Screenshot: Julia Minamata / Kotaku

It’s 1913 and young Nancy Maple, an amateur geologist, travels from Toronto to the remote Canadian town of Crimson to investigate the discovery of a large diamond. However, things are more perilous than they initially seem, and before long our plucky heroine finds herself investigating an apparent murder instead. Released on August 15, The Crimson Diamond is a brand-new adventure game from developer Julia Minamata, and it is exceptional. With its design, Minamata excavates a once-common element of early adventure games that has long fallen by the wayside, dismissed as if it were no longer of any value. However, The Crimson Diamond brilliantly demonstrates that, when used effectively, this device can actually enhance our connection to a game. Let me explain.
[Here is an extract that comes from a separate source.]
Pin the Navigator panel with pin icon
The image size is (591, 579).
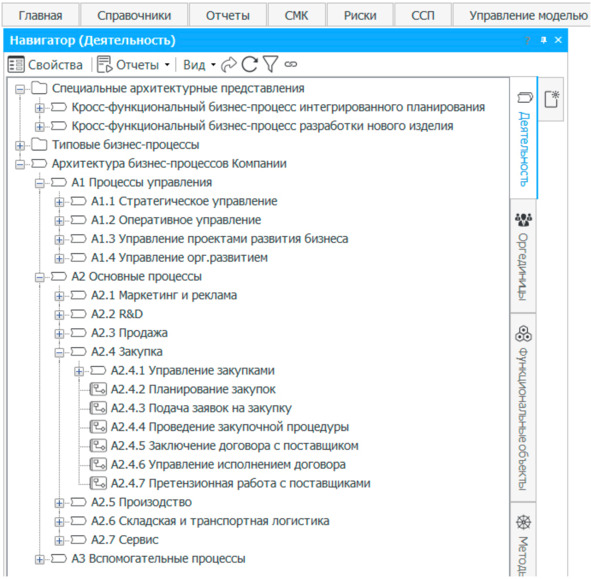pos(544,40)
Crimson Diamond LAUNCH DATE Trailer

When you think of adventure games, chances are you think of point-and-clicks, games in which all of your interactions with other characters and the environment are done by clicking. Whether you click on verbs in the lower part of the screen as in early SCUMM games or interact with a more minimal interface like in many adventure games since the mid-90s, the game is designed so that every interaction can be navigated and every puzzle can be solved with nothing but a few clicks of the mouse. This style of play became so common that the term “point-and-click adventure games” practically became synonymous with adventure games as a whole. However, once upon a time there were many great adventure games that you interacted with through a text parser, typing in specifically what you wanted your character to do. The Crimson Diamond brings this back, and uses it to brilliant effect.
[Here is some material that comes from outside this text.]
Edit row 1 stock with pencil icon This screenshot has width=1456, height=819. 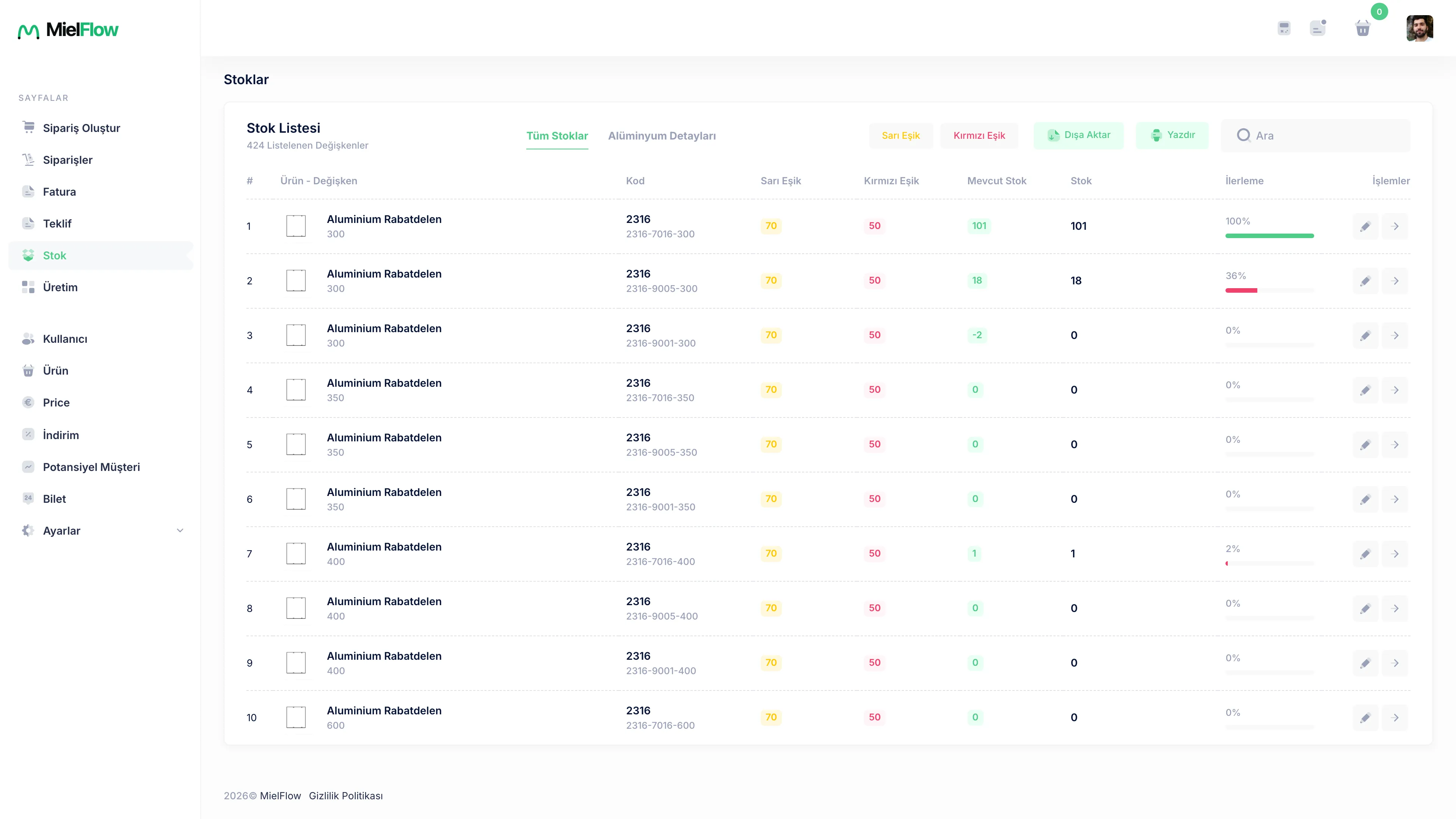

In defense of text parsers

Now, I think some see text parsers as outdated, a necessity of early adventure games that was largely abandoned when something “better” was devised. However, I’ve often thought that if a game is designed intentionally to make good use of a text parser, it can really open up the possibilities for ways in which you can think about interacting with the world and the situations the game presents you with. I’ll give you one example from my own memory. When I was young, I played the brilliant Sierra game Space Quest 2. A 1987 release, this game saw Sierra still very much in its text parser era, and at one point, I became completely flummoxed. I knew I had to dive into a deep pool of water and swim to safety, but every time I tried, I’d run out of air before I could get anywhere, and wound up dying one of those horrible, notorious Sierra game deaths. (Speaking of those, here’s a video I found featuring Crimson Diamond creator Julia Minamata talking about some of her personal favorites!)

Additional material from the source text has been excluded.